At his ESCMID event he discussed recent evidence on the rationale for the use of new BL/BLI combinations and in critically ill patients. Newer BLIs such as relebactam and vaborbactam have a better activity against difficult to treat Gram-negative infections compared to older agents such as clavulanic acid or tazobactam, he said.

Yet, Professor Dortet cautioned that their uptake in clinical practice remains limited due to cost, regional regulatory discrepancies and the lack of large-scale real-world efficacy data.

He stressed the need for post-marketing studies with narrower non-inferiority margins and robust clinical endpoints to determine their optimal use.

Dr Carolina Garcia-Vidal, infectious diseases consultant at Hospital Clinic Barcelona, Spain, expanded on this Bl/BLI evidence by addressing the unintended consequences of empirical carbapenem use in haematology patients.

Referencing the European Conference on Infections in Leukaemia’s 10 recommendations – known as ECIL-10 – she highlighted appropriate clinical scenarios for empirical use of newer BL/BLI agents.

She also raised concerns about collateral effects – specifically, the tendency of carbapenems to eradicate beneficial anaerobic gut flora. This disruption has been linked to poorer outcomes in critically ill and immunocompromised patients.

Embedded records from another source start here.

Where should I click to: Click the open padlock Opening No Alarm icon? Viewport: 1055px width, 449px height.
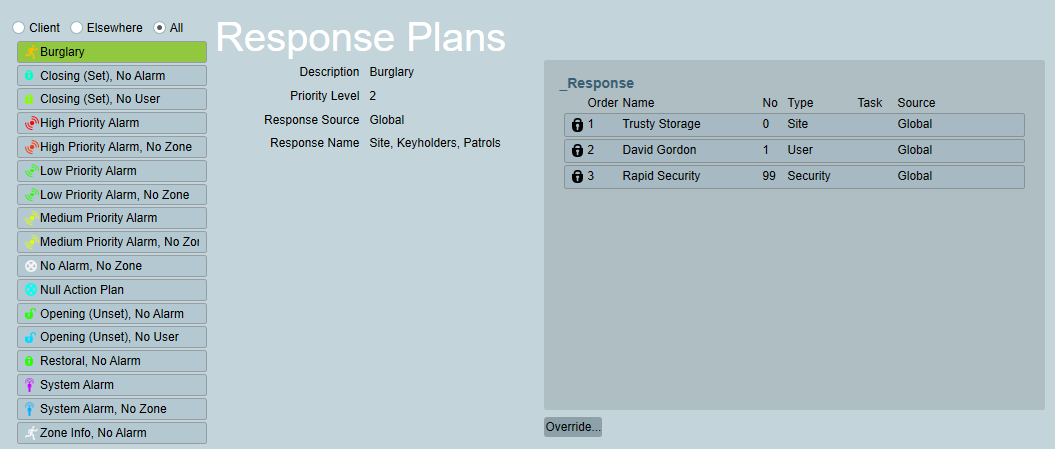(30, 314)
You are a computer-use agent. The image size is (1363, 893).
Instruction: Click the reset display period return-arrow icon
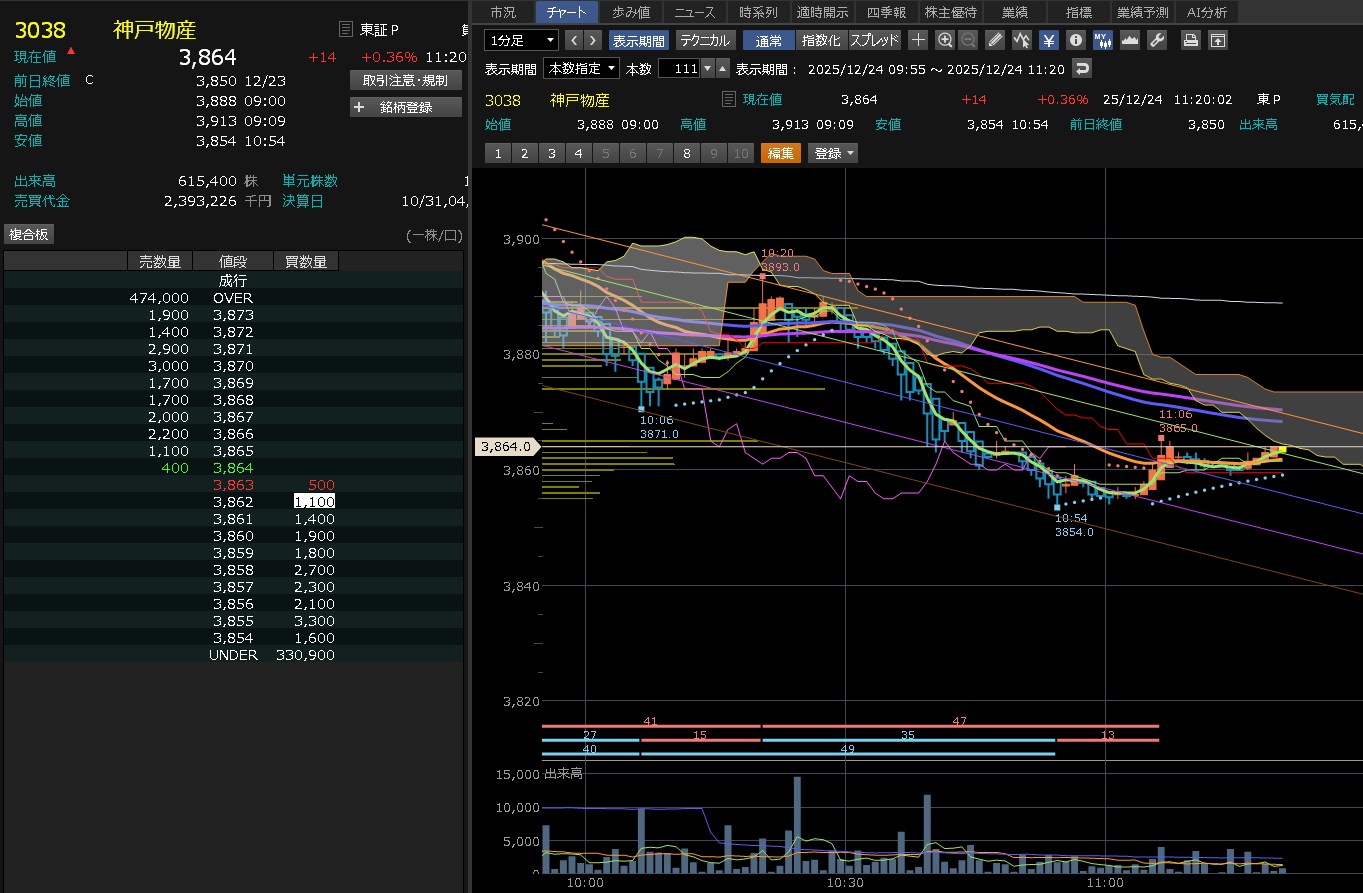point(1081,68)
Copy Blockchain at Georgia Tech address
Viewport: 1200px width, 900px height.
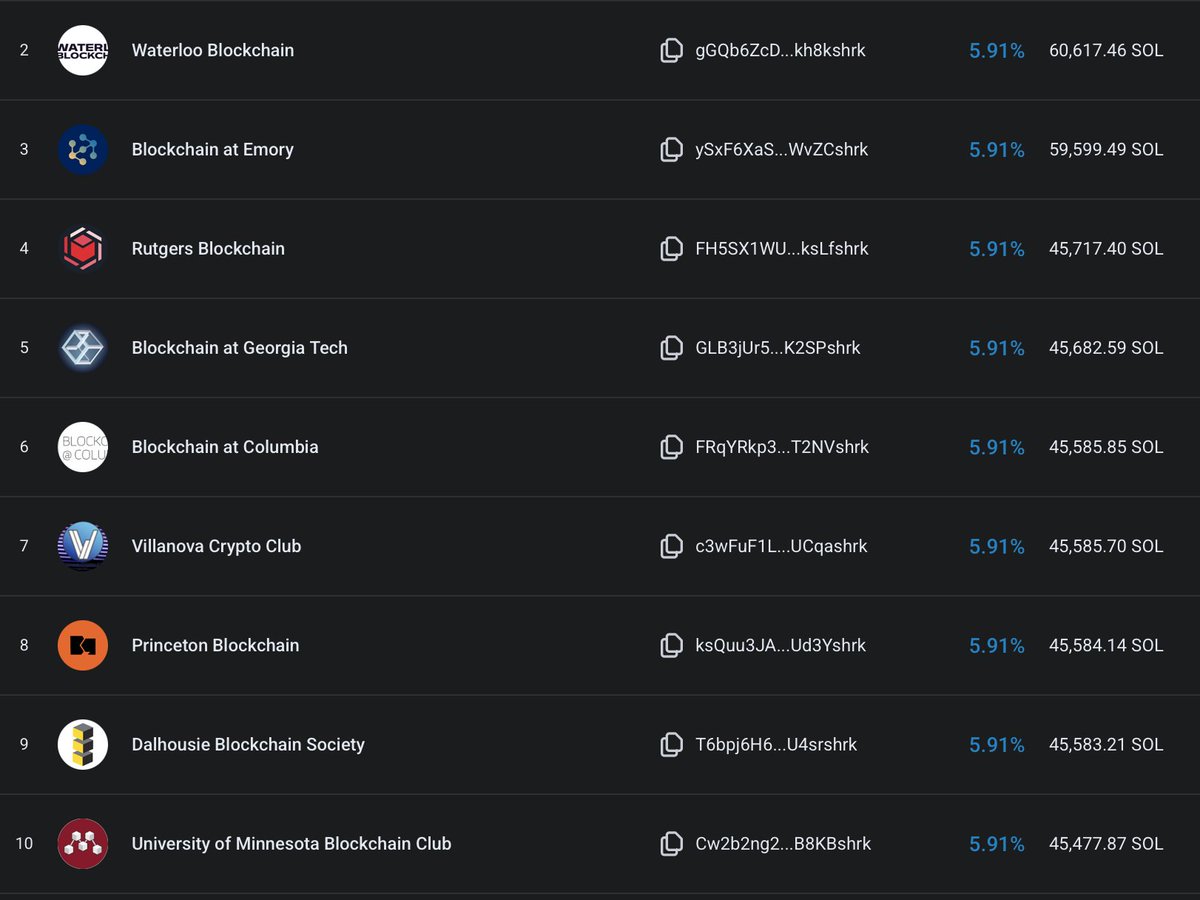tap(672, 347)
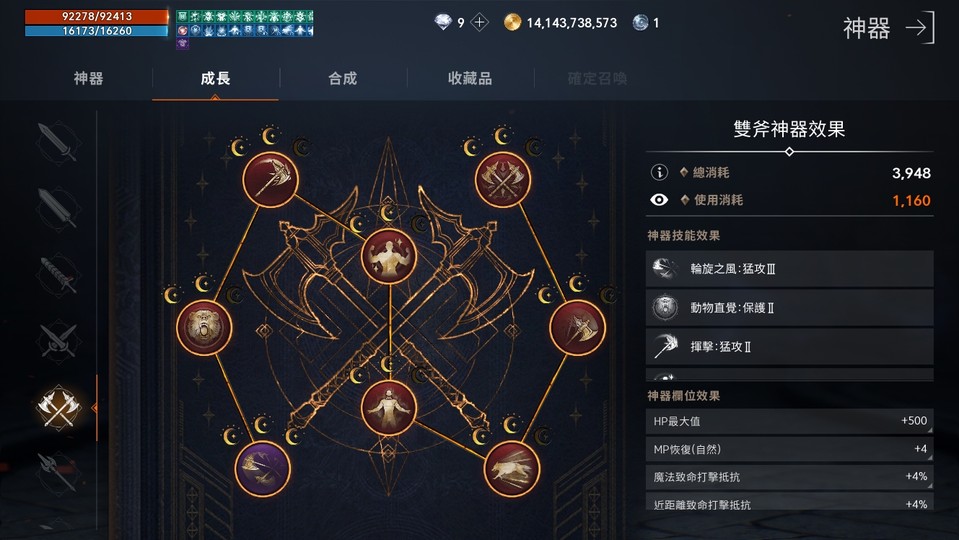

Among patients with complicated urinary tract infections or pyelonephritis, Dr Garcia-Vidal discussed how cefepime/enmetazobactam has outperformed piperacillin/tazobactam in clinical cure and microbiological eradication in clinical trial data.

Dr Garcia-Vidal ended her ESCMID session by calling for greater inclusion of these microbiome considerations in clinical guidelines. She highlighted Spanish national guidance as an example of forward-thinking policy that integrates antimicrobial impact on the gut flora into decision-making frameworks.

Conclusion

ESCMID Global 2025 delivered a compelling call to action: use evidence to shape clinical care. From diabetes and cancer to administration options and drug-resistant pathogens, the sessions reinforced the need for agile, data-informed, multidisciplinary approaches.

For secondary healthcare professionals, adapting to new evidence is key to both individual patient care and public health. Translating scientific rigour into practice is no longer optional: it is a clinical imperative.